The role of IL-10 in the pathogenesis of SLE is unknown, but theoretically, IL-10 could stimulate peripheral blood mononuclear cells of SLE patients to produce autoantibodies, and thus be important in the excessive autoantibody production that characterized to SLE [3]. However, other cytokines have been related with SLE activity and the production of autoantibodies, such as cytokine BAFF which also acts in synergy with IL-17, and both are involved in the pathogenesis of SLE [35, 36]. Concerning environmental factors, it has been suggested that infectious agents and even diet play roles in SLE pathogenesis. It has been hypothesized that Epstein–Barr virus and cytomegalovirus may be involved in SLE. In a previous study published by our group, we found an association between high levels of IgG anti-CMV with production of lupus-related autoantibodies to RNA or DNA-protein complex [37].

On the other hand, the immune dysregulation is an important aspect in SLE: T cell dysfunction is pathophysiologically relevant, and evidence suggests that T cells play an important role. T cells are key modulators of B cell activation and class switching necessary for the production of IgG autoantibodies seen in SLE. Several studies suggest that T cells fail to execute their regulatory functions. The CD4+ CD25+ and CD8+ CD28− T regulatory lymphocytes are important in SLE pathogenesis, since both cells are decreased in SLE patients [38, 39]. Specially, CD8+ T suppressor lymphocytes mediate its function through the secretion of IL-10, which affects naïve CD8 T cells activation [40]. It could be interesting to know if the IL-10 promoter polymorphisms are associated with CD8+ T suppressor lymphocytes, since low IL-10 producer haplotypes may affect their generation or functions. Recently, the expression level of IL-10, CD70 (expressed on activated T cells), and OAS2 (and interferon-inducible gene) genes have shown increased in SLE patients with disease activity, and it has been proposed that can differentiate SLE from healthy individuals and patients with other autoimmune diseases [41, 42].

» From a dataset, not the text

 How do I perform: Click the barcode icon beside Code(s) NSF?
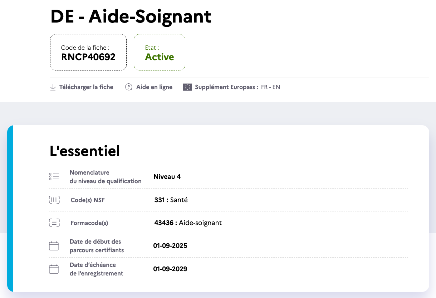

In summary, our data suggest that the IL-10 promoter haplotypes play an important role in the risk of developing SLE and influence the production of IL-10 in Mexican population. However, further studies are required to analyze the expression levels of specific pathogenesis-linked genes, as well as the interacting epigenetic factors that could help to define the true contribution of these markers in SLE pathogenesis.